How File Virtualization and Hybrid Cloud can solve the Copy Data dilemma

Posted on October 28, 2014 by Colm Keegan

“The biggest risk to success is perpetuating the status quo.” So said VMworld CEO, Pat Gelsinger, during his keynote address at VMworld. He went on to say that, “Today’s world is stuck in silos. Developers against IT, on-premise against off premise, traditional apps against cloud-native apps.” In his “Brave new IT” presentation, Gelsinger emphasized that IT has to lead the way and be the agents of change that can drive innovation and true business transformation via the software defined data center (SDCC).

Unstructured Data Storm

One area where the limitations, expense and risk of silo’d environments is particularly evident is how geographically dispersed end-users collaborate and share information. As we have covered in past articles, the unabated growth of unstructured data (user files, PDF, rich multimedia, machine sensor data, etc.) and the need for users to seamlessly and securely share this data, is placing significant strains on legacy file-sharing environments.

As Wayne St. Amand at Nasuni said in response to Gelsinger’s presentation, “..the combination of exponential data growth and the expectations of corporate executives and employees to have anywhere, consumer like, on-demand access to this data is creating unprecedented challenges on IT. In addition, with increasing threats to data from hackers, (as was recently underscored by Google’s recent data breach) corporate data needs to be secured with strong encryption wherever it resides – in private data centers or in public cloud facilities”.

Silos of Management

Traditional approaches to managing this data “storm” are not a viable, long-term strategy.

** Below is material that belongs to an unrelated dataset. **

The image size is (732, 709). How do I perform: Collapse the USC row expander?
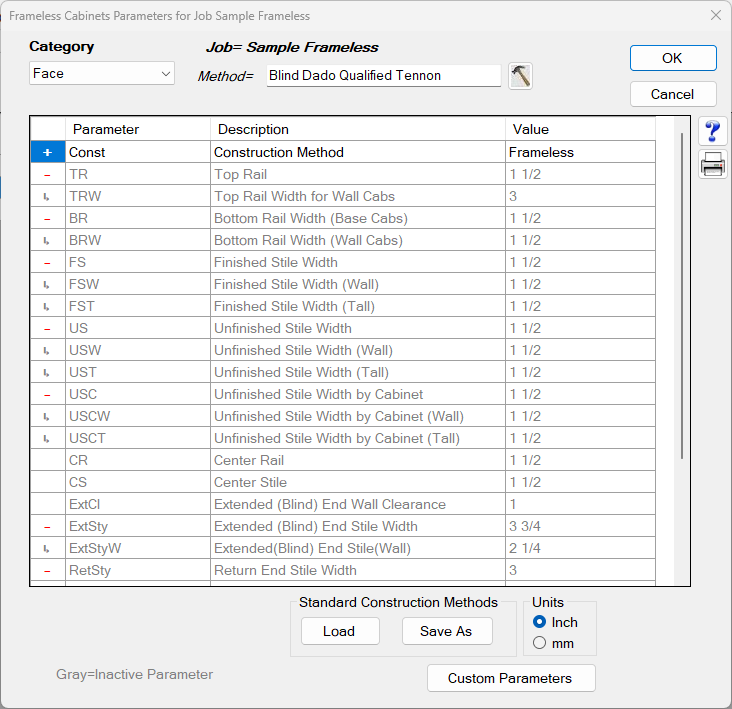point(47,395)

For example, many organizations have relied on deploying NAS systems into their distributed office locations to provide file sharing services to their users, however, this creates a management nightmare as multiple, discrete silos of storage have to be individually managed and backed up. Furthermore, as stand-alone silos, these systems cannot share or re-distribute storage resources from location to location. Consequently, it is not unusual to have some sites that have storage resource constraints while other sites have excess capacity. This results in resource inefficiencies and a higher total cost of ownership.

In recent years, many businesses have looked at alternatives to traditional “Scale-Up” NAS systems to alleviate these issues. Scale-Out NAS, architecturally, is an improvement over legacy NAS systems since they can be deployed in smaller configurations (a few TBs) but have the capability of scaling out to support multiple PBs. This addresses scaling and performance limitations but it doesn’t address the issue of having multiple points of storage management throughout the enterprise. And with IT staffs remaining flat or shrinking, this is no small concern.

Copy Data Contingency Plan

Other approaches include copy data management solutions. With this approach, businesses can consolidate multiple copies of production data on to a single protection storage system. No longer does there need to be separate primary and backup storage system to provision and manage multiple copies of data for backup, development, data analytics, file sharing, etc. Instead, they can all be centrally managed by the copy data management array and served up to users who need access to this information. While this represents an improvement in reducing the proliferation of multiple, redundant copies in the data center, it still introduces yet another silo of storage that has to be purchased, installed and managed. In short, it is really an interim solution for addressing today’s burgeoning data growth issues.

Another Silo’d Box

Many organizations have adopted cloud based storage management solutions like Box and Dropbox to enhance user-file sharing and to in effect, “outsource” the management and protection of growing unstructured data stores by storing data in the cloud. These services allow users to access data from virtually anywhere as long as they have an internet connection. Again, while this is a step forward from all the issues with managing discrete silos of NAS systems, it too represents an interim approach. First, some of these public cloud file sharing services don’t provide service level agreements. Instead their terms are that data services will be provided on a “best effort” basis. Secondly, businesses have no control over the data protection process. The assumption is that the provider is taking all the necessary steps to ensure that data is always protected.

Virtualized Cloud Data

To enable organizations to reign in control of their data while at the same time making it easily accessible for their end-users, regardless of where they are located, data needs to be virtualized in the cloud. Just like server virtualization has unlocked physical server resources so that they could be shared out to multiple applications across private and public clouds, file data virtualization could enable businesses to unlock data from the confines of local physical storage silos so that it too can be made ubiquitously available in the cloud.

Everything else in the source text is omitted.